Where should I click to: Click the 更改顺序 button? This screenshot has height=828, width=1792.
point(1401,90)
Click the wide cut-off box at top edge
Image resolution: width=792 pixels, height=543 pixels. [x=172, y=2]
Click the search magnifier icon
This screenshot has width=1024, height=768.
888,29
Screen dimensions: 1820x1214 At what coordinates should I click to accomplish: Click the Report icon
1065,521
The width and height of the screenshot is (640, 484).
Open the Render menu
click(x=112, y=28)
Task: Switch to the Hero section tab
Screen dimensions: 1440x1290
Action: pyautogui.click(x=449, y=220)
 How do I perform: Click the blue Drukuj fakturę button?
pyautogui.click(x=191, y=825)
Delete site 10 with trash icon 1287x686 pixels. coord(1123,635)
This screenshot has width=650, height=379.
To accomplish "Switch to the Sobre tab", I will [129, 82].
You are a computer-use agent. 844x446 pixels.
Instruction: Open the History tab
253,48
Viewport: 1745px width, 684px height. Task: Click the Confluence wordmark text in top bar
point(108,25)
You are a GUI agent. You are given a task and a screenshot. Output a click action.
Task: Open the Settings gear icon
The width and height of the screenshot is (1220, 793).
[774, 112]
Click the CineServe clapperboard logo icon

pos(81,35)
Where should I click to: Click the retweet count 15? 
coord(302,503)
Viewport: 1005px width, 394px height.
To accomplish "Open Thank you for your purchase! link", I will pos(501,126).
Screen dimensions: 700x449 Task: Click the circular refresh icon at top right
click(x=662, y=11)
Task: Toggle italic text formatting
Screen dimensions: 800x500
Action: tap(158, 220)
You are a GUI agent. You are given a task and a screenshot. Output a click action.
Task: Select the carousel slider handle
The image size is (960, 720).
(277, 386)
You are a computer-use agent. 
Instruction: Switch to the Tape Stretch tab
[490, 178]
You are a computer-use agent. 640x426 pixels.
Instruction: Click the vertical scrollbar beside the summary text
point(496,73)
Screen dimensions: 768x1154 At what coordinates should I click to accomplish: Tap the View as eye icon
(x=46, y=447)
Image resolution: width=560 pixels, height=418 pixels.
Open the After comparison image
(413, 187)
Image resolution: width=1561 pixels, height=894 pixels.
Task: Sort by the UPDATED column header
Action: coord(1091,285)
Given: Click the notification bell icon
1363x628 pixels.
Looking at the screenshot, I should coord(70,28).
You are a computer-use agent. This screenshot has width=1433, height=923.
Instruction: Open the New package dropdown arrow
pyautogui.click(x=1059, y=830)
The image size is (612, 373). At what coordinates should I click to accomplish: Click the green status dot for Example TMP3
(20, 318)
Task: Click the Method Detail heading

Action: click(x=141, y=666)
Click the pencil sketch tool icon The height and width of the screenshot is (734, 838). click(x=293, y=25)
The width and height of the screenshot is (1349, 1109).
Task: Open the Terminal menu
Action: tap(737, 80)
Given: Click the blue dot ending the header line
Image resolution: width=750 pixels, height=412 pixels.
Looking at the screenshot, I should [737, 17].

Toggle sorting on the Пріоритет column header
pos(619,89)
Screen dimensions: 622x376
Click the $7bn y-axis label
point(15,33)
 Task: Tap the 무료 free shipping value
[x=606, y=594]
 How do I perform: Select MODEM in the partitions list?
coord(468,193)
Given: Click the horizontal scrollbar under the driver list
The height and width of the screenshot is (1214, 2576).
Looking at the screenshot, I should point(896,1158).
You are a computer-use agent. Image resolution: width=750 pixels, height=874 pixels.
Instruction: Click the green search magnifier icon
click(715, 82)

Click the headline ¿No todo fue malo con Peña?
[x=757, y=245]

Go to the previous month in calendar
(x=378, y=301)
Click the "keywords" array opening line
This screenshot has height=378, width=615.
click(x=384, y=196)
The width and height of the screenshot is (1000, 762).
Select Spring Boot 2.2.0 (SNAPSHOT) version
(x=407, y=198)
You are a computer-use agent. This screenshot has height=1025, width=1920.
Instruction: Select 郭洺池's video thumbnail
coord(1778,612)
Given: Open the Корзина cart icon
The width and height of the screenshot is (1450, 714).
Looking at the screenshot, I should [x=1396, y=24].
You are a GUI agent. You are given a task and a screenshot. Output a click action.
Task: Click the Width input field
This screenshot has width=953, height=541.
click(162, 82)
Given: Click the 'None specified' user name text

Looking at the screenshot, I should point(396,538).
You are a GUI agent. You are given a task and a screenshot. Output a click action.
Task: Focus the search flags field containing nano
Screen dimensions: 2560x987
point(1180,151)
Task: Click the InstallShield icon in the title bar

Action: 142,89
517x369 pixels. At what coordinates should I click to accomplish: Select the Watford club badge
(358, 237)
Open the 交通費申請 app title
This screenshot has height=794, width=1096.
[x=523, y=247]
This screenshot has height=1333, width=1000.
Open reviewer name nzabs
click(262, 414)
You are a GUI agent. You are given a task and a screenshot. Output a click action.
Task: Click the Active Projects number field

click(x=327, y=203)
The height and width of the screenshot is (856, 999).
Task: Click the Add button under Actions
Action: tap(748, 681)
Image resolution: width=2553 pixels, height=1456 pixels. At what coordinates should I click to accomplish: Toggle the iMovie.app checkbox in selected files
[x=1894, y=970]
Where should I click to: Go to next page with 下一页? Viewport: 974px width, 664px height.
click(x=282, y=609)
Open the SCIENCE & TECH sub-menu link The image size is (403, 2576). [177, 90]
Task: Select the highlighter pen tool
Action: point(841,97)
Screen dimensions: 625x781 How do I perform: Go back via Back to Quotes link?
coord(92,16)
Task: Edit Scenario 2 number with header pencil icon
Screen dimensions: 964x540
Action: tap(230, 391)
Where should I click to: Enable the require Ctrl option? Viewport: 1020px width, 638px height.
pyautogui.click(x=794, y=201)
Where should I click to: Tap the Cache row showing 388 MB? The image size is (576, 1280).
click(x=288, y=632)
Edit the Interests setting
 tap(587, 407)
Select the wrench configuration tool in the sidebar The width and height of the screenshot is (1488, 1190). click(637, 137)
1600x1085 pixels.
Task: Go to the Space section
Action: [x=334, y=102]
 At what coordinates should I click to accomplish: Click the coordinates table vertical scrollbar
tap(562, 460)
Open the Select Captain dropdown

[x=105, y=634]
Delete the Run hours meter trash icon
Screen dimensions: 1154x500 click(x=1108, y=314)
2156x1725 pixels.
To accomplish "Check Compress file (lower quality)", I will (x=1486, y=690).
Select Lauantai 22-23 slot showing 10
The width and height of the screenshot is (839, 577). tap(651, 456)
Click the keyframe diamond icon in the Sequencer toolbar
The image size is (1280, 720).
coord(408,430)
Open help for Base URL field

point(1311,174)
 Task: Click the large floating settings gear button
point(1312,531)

— Activity —
State the number of lines holding the word "computer" in the listing. Add nothing else.

— Response area —
6